Current febrile respiratory illness or other febrile infection. Patients receiving immunosuppressive therapy; primary and acquired immunodeficiency states. Blood dyscrasias, cancers affecting the bone marrow or lymphatic systems. Pregnancy. Active untreated tuberculosis.

Precautions

Patients with history of cerebral injury or seizures. Patients with thrombocytopenia and those who develop thrombocytopenia after 1st dose. For patients with active tuberculosis, tuberculosis treatment should be started before using the vaccine. Vaccination may be deferred in patients with moderate or severe acute illness. Pregnancy should be avoided for 28 days after vaccination. Lactation. Lactation: Uot known if measles and mumps excreted in breast milk; rubella is excreted in milk; use caution

Pregnancy-Lactation

Pregnancy Contraindicated during pregnancy; avoid pregnancy for 3 months following vaccination In a 10-year survey involving over 700 pregnant women who received rubella vaccine within 3 months before or after conception (of whom 189 received the Wistar RA 27/3 strain), none of the newborns had abnormalities compatible with congenital rubella syndrome Mumps infection during the first trimester of pregnancy may increase the rate of spontaneous abortion Although mumps vaccine virus has been shown to infect the placenta and fetus, there is no evidence that it causes congenital malformations in humans Reports have indicated that contracting wild-type measles during pregnancy enhances fetal risk; increased rates of spontaneous abortion, stillbirth, congenital defects and prematurity have been observed subsequent to infection with wild-type measles during pregnancy There are no adequate studies of the attenuated (vaccine) strain of measles virus in pregnancy; however, it would be prudent to assume that the vaccine strain of virus is also capable of inducing adverse fetal effects Lactation Unknown if measles or mumps vaccine is secreted in human milk The prescribing information describes studies that have shown lactating postpartum women immunized with live attenuated rubella vaccine may secrete the virus in breast milk and transmit it to breastfed infants

Interactions

Immune globulins may reduce the efficacy of vaccines.
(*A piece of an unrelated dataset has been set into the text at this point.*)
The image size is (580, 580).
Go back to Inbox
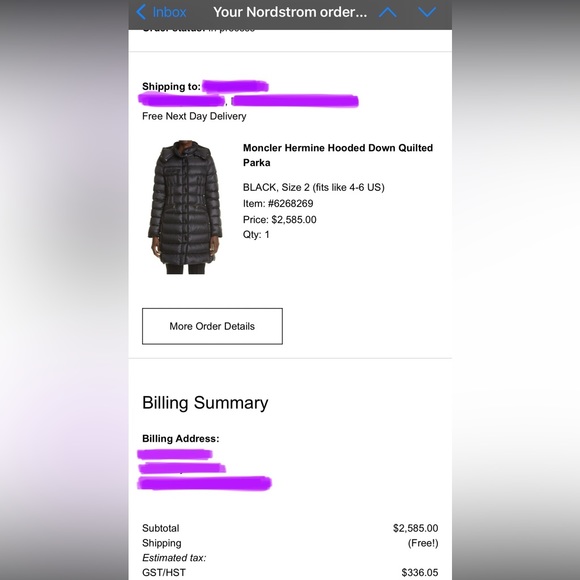[161, 12]
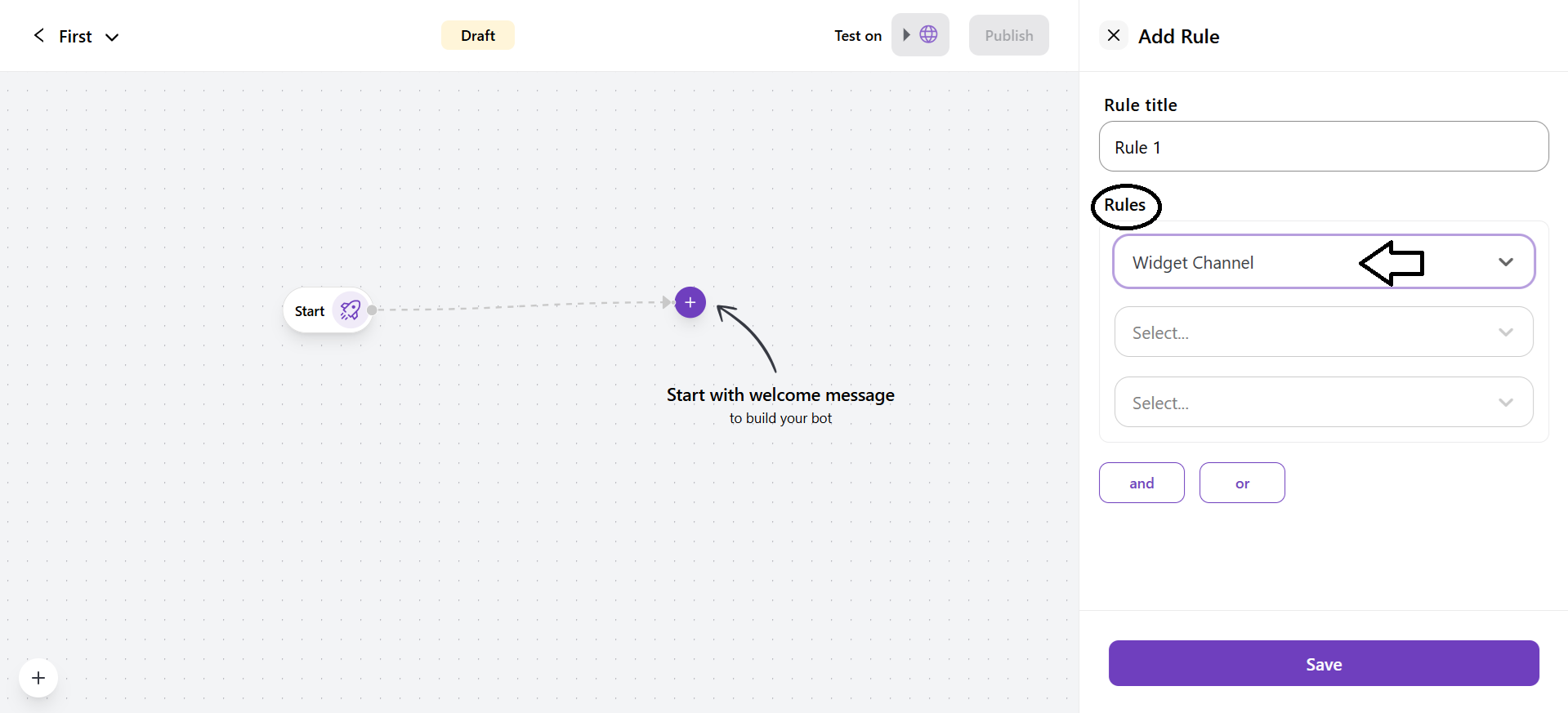Close the Add Rule panel with the X icon

click(x=1113, y=35)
May reduce the diagnostic effect of tuberculin tests. Potentially Fatal: Concurrent use with immunosuppressants may increase the adverse effects of vaccines; may also reduce the efficacy of vaccines.

Adverse Effects

Side effects of Mumps, Rubella, Measles (Live Attenuated) Vaccine : Fever, Syncope, Ataxia, Pain at site, Headache, Rash, Lymphadenopathy, Myalgia, Stevens-Johnson syndrome, Thrombocytopenia, Optic neuritis, Encephalitis, Malaise, Irritability, Guillain-Barre synd, Subacute sclerosing panencephalitis (rare), Seizures, Parotitis, Bronchospasm, Leukocytosis, Conjunctivitis, Otitis media, Nerve deafness

Mechanism of Action

Live, attenuated viruses stimulate active immunity to disease caused by measles, rubella, and mumps viruses.